#### [Records for locating displayed items]
____
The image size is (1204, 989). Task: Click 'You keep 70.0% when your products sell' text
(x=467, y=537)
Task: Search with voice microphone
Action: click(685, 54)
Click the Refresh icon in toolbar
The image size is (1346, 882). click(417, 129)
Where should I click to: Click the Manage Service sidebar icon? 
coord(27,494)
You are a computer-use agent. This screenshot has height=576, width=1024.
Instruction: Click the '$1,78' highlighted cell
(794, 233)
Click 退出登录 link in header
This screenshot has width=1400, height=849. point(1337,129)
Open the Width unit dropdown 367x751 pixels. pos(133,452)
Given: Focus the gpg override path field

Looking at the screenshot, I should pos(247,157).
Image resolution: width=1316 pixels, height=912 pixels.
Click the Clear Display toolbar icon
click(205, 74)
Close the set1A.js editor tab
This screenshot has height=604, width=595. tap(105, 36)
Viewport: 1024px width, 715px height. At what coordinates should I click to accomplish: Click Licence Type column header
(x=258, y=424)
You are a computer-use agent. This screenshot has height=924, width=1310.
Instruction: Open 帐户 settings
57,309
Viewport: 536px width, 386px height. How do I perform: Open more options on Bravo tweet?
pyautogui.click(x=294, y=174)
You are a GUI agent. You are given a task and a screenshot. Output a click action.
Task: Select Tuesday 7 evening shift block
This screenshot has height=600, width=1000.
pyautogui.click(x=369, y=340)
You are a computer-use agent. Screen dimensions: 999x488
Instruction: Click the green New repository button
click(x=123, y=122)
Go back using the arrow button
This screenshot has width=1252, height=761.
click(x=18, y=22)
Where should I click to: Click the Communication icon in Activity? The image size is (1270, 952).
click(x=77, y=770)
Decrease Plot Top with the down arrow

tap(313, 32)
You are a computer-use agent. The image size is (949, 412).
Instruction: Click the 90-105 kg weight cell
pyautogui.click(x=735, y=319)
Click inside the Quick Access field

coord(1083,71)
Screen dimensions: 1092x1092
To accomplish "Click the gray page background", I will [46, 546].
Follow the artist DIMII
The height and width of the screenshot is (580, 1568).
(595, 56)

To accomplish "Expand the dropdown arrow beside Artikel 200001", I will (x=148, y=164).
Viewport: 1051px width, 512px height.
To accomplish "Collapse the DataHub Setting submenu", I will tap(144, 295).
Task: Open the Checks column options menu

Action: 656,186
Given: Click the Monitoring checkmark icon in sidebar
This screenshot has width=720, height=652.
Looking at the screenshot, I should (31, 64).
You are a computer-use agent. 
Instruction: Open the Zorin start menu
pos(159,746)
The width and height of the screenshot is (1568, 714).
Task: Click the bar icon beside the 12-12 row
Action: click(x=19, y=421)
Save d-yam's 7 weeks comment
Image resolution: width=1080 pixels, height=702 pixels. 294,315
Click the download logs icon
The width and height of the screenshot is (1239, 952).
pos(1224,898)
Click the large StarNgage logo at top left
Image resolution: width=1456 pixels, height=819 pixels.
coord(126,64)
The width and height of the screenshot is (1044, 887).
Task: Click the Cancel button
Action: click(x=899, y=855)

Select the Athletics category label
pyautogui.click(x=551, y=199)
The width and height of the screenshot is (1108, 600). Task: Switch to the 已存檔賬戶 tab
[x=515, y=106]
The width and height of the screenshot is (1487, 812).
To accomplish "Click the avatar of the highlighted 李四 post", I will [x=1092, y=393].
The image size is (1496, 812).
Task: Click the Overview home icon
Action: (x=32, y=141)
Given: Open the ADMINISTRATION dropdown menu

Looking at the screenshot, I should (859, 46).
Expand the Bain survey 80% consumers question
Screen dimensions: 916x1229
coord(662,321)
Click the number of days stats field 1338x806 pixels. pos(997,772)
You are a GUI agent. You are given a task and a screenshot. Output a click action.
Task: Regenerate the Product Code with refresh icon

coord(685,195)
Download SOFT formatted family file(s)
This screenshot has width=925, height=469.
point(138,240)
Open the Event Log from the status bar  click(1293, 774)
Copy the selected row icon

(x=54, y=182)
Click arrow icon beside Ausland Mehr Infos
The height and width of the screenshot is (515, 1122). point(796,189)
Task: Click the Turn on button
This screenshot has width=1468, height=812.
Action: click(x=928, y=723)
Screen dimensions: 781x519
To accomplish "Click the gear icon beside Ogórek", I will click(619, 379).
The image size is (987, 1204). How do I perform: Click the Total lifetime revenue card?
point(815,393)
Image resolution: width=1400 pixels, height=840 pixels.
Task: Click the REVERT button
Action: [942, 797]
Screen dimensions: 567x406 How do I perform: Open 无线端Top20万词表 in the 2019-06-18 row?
____
#### [Exercise]
Tally the lines in the records above that contain the string "toolbar", treating uppercase and lowercase as distinct. Give only the number.

#### [Result of this exercise]
2